» YOUR INSTRUCTIONS
Copy each line in the data that includes the word "Terms".

Dataset items
+===+
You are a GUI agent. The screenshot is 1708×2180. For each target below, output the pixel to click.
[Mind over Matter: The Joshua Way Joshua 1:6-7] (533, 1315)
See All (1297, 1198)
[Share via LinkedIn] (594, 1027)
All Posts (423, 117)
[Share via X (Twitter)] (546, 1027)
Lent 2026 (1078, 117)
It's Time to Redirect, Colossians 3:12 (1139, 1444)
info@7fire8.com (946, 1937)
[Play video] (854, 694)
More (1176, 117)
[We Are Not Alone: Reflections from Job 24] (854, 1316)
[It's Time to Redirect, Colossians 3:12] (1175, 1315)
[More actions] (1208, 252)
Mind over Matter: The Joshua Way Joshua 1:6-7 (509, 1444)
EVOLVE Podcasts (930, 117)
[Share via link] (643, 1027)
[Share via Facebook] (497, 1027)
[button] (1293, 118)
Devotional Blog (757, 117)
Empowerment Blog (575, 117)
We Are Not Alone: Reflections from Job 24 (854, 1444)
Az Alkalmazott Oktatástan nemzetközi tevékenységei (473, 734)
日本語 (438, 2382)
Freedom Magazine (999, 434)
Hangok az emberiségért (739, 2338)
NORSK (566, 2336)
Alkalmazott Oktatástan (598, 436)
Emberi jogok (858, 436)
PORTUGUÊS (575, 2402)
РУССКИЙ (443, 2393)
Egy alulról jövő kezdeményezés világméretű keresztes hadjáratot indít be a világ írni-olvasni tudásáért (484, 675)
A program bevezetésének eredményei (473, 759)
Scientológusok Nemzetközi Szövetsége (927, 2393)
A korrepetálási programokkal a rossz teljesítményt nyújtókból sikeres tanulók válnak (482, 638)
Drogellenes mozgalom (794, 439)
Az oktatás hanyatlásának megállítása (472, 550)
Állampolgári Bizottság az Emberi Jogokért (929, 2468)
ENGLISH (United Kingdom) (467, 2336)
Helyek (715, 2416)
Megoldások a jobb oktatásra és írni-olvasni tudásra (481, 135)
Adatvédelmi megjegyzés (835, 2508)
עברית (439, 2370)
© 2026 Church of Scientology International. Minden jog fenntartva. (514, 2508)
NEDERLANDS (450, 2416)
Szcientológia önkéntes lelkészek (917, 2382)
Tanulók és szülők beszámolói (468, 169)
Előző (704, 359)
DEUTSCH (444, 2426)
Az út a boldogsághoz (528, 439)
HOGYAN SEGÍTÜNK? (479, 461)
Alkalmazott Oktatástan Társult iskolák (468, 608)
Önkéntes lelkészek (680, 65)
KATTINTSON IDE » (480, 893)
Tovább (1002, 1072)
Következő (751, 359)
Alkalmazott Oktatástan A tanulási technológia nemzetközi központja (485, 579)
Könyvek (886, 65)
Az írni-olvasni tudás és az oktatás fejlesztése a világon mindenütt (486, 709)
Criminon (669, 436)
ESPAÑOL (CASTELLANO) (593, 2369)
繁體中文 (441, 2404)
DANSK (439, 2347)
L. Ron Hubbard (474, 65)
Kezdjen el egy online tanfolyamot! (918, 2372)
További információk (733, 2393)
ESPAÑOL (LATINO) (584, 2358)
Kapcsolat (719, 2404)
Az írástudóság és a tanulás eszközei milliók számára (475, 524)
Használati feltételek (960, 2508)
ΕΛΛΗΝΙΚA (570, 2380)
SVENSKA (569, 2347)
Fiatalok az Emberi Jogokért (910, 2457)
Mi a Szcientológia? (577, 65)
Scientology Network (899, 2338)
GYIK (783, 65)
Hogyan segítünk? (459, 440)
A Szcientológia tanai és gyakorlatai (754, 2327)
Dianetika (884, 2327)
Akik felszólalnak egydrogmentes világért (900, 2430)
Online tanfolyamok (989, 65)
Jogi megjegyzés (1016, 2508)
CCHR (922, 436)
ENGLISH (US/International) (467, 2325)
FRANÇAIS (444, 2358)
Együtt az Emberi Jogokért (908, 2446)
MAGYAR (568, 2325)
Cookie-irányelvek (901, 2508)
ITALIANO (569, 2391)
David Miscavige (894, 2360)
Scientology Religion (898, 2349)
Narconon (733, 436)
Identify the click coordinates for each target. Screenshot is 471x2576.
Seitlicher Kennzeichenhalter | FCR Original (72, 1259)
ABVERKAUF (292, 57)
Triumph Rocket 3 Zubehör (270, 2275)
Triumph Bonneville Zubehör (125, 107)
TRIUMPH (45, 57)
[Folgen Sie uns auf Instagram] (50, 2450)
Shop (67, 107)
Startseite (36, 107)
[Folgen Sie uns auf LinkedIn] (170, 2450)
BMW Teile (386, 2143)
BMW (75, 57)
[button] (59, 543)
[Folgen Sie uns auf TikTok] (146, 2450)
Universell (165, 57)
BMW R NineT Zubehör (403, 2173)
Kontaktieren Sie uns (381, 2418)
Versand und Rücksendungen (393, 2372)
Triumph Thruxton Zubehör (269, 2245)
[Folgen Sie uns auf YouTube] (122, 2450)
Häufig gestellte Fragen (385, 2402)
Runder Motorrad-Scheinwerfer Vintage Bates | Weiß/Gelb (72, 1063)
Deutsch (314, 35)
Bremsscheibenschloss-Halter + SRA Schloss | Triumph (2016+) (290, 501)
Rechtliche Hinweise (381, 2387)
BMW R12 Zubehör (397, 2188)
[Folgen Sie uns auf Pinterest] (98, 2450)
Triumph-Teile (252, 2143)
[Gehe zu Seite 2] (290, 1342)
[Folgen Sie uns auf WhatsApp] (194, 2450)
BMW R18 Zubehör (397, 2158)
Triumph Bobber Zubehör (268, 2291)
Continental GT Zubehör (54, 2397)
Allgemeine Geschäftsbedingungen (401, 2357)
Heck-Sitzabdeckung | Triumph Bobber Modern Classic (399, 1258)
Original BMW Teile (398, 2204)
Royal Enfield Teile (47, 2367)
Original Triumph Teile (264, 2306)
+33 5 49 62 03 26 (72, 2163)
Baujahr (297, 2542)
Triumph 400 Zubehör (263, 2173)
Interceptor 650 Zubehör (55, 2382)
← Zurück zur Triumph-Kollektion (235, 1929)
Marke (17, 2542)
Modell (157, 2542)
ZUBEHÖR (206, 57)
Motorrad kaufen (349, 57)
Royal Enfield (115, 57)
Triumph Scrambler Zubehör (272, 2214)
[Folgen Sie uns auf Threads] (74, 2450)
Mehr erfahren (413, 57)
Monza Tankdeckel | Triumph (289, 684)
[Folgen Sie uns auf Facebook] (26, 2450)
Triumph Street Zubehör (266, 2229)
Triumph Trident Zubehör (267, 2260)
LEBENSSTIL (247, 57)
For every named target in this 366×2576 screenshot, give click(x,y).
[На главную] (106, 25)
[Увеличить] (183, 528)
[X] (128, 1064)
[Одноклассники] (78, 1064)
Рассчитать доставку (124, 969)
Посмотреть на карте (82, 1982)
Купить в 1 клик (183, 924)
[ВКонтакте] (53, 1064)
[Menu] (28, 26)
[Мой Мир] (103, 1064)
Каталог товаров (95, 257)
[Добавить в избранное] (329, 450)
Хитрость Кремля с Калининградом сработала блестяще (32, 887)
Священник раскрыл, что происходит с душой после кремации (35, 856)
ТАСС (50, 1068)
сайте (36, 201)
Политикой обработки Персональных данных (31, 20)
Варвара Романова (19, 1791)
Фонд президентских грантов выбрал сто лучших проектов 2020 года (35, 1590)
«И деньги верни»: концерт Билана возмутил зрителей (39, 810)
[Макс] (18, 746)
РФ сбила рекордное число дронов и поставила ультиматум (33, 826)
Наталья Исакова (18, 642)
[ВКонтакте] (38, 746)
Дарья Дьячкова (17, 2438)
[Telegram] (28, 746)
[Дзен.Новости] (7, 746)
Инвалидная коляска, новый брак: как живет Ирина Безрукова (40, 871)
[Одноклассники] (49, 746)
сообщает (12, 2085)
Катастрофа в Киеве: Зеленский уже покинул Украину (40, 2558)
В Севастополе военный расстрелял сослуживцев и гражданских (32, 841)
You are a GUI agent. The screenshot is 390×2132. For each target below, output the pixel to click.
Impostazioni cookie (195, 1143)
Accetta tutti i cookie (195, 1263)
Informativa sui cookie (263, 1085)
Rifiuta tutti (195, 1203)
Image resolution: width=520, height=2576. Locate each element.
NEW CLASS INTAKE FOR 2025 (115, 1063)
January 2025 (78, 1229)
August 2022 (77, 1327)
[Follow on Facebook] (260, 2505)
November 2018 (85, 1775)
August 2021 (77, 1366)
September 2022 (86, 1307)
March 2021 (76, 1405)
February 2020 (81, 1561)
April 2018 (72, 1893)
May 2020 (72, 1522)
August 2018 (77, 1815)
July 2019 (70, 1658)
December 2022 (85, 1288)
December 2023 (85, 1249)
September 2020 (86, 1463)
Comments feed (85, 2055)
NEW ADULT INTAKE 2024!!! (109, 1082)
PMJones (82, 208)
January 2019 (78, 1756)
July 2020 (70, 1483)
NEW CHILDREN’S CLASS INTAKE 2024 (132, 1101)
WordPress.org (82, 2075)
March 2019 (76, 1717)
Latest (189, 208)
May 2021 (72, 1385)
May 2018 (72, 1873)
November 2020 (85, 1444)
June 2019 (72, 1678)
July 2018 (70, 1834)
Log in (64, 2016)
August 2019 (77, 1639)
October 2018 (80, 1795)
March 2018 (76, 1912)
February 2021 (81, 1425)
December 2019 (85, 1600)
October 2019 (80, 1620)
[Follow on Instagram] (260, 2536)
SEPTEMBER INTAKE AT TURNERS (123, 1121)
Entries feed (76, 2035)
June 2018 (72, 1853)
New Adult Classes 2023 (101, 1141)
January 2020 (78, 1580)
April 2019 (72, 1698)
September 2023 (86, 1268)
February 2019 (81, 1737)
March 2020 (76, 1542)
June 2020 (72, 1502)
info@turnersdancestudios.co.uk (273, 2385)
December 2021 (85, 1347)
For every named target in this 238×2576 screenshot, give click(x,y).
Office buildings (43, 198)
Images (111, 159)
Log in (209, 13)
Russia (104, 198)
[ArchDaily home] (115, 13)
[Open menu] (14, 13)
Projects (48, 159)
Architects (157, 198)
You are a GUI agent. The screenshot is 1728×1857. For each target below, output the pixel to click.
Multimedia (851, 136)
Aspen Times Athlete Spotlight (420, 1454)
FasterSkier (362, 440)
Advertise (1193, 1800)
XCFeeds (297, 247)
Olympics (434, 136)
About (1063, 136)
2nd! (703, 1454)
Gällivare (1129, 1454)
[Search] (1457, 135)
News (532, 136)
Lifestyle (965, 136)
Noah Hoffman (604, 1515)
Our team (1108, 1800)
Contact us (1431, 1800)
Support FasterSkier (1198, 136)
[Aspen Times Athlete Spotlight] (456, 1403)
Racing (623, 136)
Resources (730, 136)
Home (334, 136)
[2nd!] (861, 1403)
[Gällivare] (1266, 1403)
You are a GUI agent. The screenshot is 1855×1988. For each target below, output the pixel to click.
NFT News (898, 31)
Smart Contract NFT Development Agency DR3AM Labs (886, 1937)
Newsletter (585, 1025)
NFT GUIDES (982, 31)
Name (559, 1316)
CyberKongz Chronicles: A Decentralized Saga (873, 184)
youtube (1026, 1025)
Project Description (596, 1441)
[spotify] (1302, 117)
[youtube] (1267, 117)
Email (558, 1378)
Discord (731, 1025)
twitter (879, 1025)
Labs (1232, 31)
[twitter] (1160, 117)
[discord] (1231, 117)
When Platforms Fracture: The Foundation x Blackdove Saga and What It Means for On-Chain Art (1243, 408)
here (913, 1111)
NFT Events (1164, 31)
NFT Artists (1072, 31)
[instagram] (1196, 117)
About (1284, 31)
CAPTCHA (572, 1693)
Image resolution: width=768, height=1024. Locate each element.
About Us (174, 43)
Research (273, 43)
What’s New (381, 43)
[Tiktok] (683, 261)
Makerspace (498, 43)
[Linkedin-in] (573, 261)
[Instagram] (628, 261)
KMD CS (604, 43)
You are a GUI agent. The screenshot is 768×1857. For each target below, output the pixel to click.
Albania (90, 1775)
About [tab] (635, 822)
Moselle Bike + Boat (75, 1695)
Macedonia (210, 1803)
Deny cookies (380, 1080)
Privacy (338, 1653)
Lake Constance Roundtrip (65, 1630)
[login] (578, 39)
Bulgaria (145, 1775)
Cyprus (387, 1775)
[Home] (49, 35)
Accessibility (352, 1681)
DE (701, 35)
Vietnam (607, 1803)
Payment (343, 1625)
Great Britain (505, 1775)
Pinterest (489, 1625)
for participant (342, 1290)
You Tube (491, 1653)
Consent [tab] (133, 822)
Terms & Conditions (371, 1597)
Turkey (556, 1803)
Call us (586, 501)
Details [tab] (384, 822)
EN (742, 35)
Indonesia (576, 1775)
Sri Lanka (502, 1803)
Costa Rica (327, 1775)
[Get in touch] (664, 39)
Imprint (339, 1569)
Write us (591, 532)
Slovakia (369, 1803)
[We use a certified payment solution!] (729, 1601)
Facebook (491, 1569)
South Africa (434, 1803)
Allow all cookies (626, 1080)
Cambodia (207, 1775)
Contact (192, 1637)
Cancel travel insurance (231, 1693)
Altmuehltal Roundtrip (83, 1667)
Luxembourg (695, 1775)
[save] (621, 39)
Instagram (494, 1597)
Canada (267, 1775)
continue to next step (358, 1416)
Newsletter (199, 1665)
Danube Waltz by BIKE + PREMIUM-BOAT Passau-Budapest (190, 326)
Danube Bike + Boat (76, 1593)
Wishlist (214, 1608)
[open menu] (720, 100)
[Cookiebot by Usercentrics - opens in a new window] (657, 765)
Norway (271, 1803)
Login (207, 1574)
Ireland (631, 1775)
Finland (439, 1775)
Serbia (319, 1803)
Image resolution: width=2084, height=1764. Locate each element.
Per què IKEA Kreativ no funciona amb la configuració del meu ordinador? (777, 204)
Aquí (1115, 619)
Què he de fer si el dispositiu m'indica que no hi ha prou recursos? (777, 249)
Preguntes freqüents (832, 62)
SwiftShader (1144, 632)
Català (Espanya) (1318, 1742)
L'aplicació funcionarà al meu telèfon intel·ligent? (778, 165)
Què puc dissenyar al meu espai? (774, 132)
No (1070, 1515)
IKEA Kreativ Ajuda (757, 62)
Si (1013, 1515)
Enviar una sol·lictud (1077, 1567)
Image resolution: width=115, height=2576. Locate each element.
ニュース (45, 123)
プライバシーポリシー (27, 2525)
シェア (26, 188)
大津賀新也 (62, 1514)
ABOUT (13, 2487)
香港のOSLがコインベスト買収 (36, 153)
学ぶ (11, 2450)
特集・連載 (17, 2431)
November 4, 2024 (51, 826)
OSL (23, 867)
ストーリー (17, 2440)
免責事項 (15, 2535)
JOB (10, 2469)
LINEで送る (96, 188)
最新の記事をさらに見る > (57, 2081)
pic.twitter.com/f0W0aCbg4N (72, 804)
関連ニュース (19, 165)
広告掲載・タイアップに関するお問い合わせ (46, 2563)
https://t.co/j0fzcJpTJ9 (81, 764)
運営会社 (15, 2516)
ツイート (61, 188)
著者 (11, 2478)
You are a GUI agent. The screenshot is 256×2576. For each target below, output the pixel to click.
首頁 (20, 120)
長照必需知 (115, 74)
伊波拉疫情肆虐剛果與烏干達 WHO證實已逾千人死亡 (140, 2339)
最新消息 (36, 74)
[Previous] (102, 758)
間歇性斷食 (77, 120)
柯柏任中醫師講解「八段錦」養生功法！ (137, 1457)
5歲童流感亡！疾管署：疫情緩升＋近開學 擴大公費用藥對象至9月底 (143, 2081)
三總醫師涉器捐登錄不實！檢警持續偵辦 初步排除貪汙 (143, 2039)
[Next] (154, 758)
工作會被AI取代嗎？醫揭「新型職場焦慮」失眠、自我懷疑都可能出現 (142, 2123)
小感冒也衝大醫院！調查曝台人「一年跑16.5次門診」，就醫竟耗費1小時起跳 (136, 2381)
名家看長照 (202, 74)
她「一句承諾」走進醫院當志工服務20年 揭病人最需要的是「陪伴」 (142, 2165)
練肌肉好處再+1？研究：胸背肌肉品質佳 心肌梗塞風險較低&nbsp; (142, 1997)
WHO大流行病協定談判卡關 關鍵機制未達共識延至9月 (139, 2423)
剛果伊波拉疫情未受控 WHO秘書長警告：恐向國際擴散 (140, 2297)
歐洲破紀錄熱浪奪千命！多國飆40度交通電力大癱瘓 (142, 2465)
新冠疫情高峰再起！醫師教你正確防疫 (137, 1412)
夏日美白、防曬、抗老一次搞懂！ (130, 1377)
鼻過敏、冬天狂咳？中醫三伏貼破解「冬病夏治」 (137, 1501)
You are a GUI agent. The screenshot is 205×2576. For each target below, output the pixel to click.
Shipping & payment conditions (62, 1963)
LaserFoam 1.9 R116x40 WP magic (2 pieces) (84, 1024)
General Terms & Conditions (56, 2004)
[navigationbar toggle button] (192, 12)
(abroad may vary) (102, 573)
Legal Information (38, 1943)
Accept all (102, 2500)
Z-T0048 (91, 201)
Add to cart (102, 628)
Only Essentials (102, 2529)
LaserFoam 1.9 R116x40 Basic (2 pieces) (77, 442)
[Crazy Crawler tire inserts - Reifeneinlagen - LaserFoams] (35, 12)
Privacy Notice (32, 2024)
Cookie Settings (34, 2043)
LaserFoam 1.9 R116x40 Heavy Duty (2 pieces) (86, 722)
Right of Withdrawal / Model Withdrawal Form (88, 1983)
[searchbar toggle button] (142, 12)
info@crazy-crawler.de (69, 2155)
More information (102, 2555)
+===+
» EXERCISE RESPONSE
Terms & Conditions (371, 1597)
General Terms & Conditions (56, 2004)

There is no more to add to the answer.